Cunningham was then buried in Providence until Simon Gagne’s father unfortunately became gravely ill. Had Gagne not had personal turmoil to deal with, the Bruins would still be trotting out Campbell, Gagne and Daniel Paille as a fourth line which is Example 1 of the old John Wooden adage “Don’t mistake activity for accomplishment.” Despite providing occasional energy and getting the rare fortunate-bounce goal, that line was a mess. Cunningham has since proven his worth to the NHL club, even though Julien keeps limiting the forward’s ice time and sticking him with Campbell and Paille as shackles … I mean linemates.

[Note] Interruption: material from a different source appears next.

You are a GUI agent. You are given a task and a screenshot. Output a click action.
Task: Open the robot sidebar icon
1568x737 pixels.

These aren’t the only issues with the Bruins’ play and the lineup/roster selection these days. Somehow Milan Lucic played his way off the power play. Instead of going for extra net-front presence to supplement Zdeno Chara, Julien has opted for the Munchkin duo of Seth Griffith and Brad Marchand on the wings to dangle the puck and give it away. I would rather see Lucic and Chara cycling the puck and screening the goalie for Torey Krug and David Krejci’s shots from the point.
And then there’s the whole problem of casting Griffith as the first-line right wing. In the second half of the third period Friday in Winnipeg, Julien went to Loui Eriksson on the line with Krejci and Lucic. That line has to stick together. Sure, Eriksson, Carl Soderberg and Chris Kelly have been a strong line. But no one’s afraid of them. Winnipeg continually put its third pair out there against Soderberg’s line. The way that line plays, anyone that plays a straight-line game can plug into the right-wing spot (except maybe Matt Fraser). Griffith might even be a fit there, or Cunningham could get some extra ice time by playing there. Eriksson can’t continue to be cast on the third line and opposing defenses might finally have a line other than Patrice Bergeron’s to worry about if Julien moves the improving Eriksson to the right of Krejci and Lucic.

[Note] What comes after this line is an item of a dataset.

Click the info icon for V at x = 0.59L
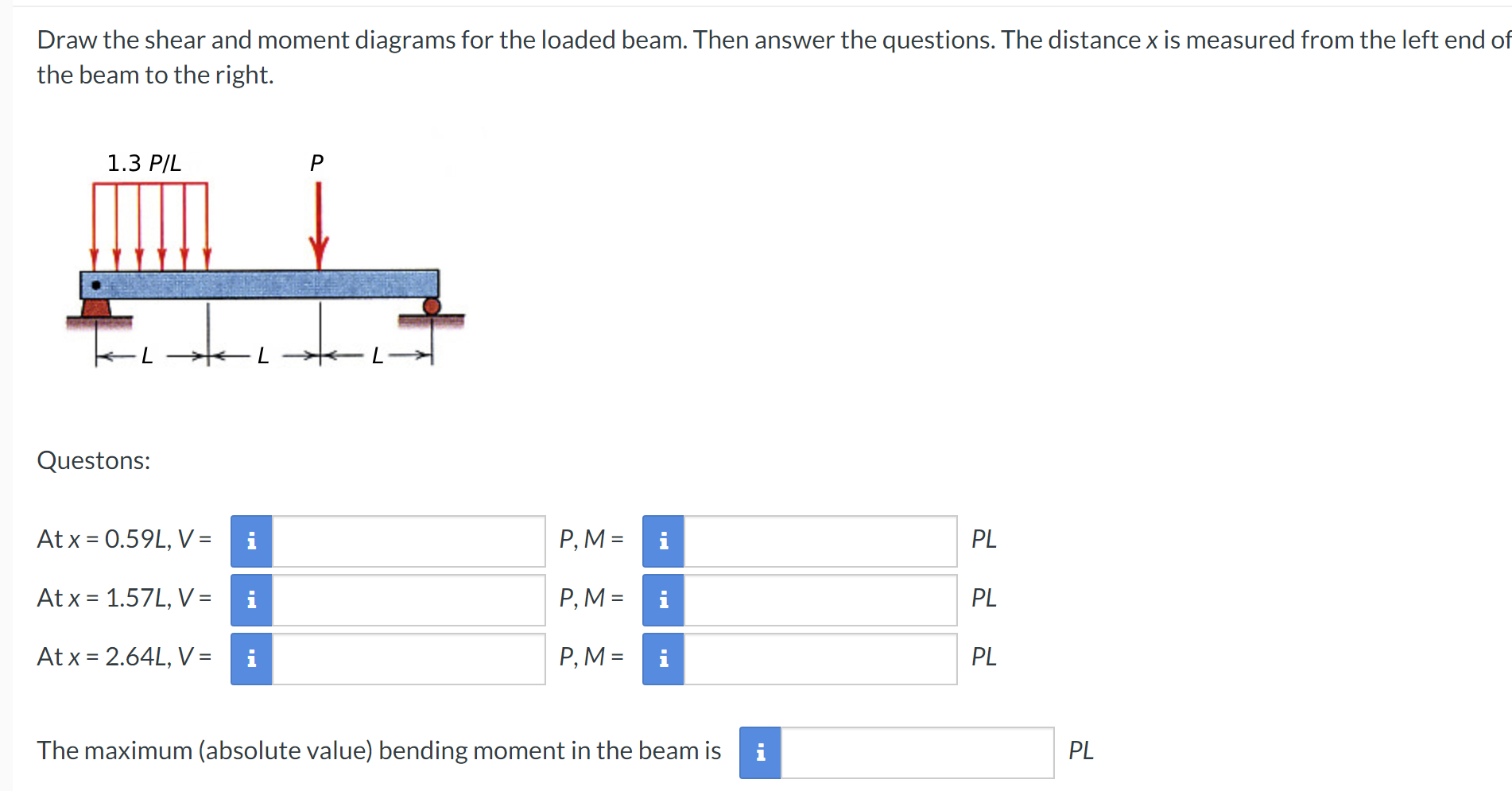The height and width of the screenshot is (791, 1512). 251,541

Griffith’s play has regressed to the mean of what he was supposed to be as a player. He was never projected as a top-line forward, especially this season when he was supposed to be getting more seasoning as a second-year pro in Providence. He’s a middle-six forward that still has a lot to learn and needs more strength. You have to give Krejci and Lucic a NHL winger to have any chance to looking like the type of line they’re supposed to form.

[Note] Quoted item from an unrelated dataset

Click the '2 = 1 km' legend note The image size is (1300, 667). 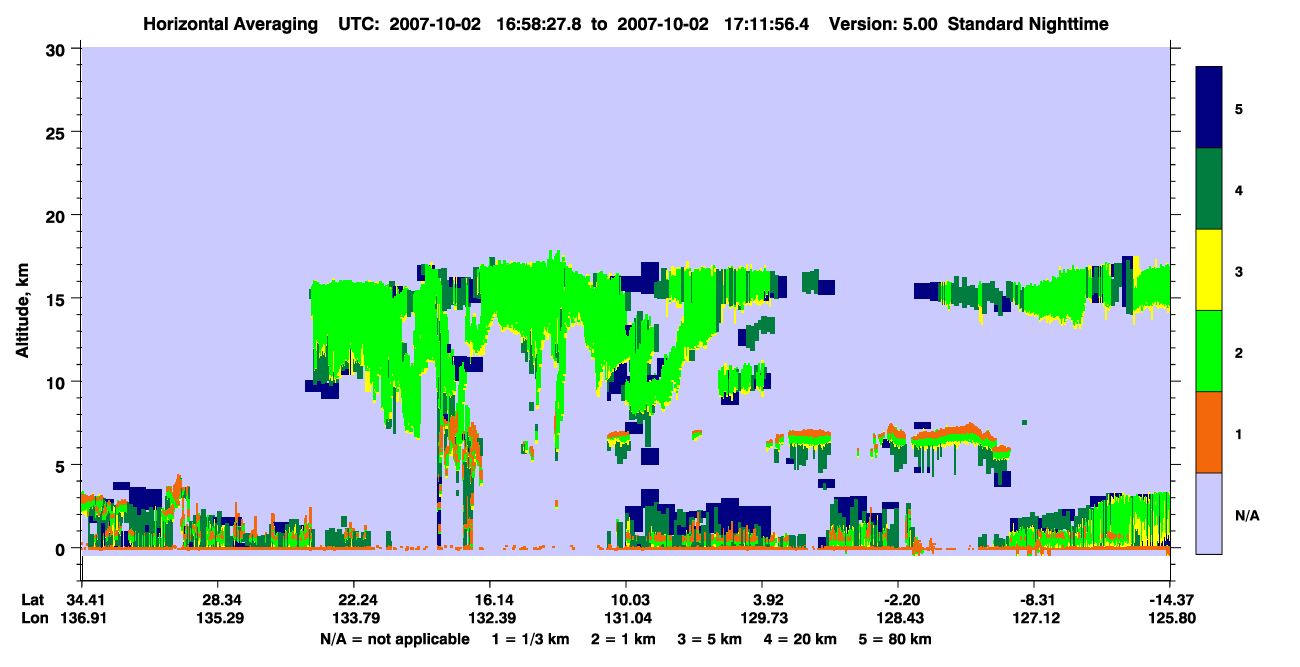click(625, 638)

♦I have a couple thoughts on the T. J. Oshie rumors:
1. The idea that St. Louis is trading him for Eriksson straight up is nuts. The Blues might be looking to get out from the extra year on Oshie’s deal. That doesn’t mean they want to make their team softer for competing in the Central Division and the Western Conference. Oshie isn’t a superstar, but Eriksson clearly has taken a step or two down the star chart. I would think the Bruins would need to sweeten that pot. If Chiarelli can get that deal done straight up, then maybe he’s a wizard.
2. Oshie is a good add if the Bruins could hoodwink the Blues and not touch any core players to add him. He has speed and some hands. But he also has never scored more than 21 goals in a season and has only scored 20 once.
In fact, it’s funny to see the similarities between Oshie and Lucic’s career statistics, including their scoring of seven goals each in the 2013 lockout season.
The Bruins’ cap situation would make it very difficult to add Oshie without moving a key player. If they somehow expanded the deal to make an Oshie-for-Lucic blockbuster, including other pieces on both sides, the Bruins would be getting softer and probably wouldn’t get the offensive lift they’re looking for. Trading Lucic for Oshie would be like buying one of those “new car smell” air fresheners for your old Studebaker. It’s still an old clunker, it just smells different.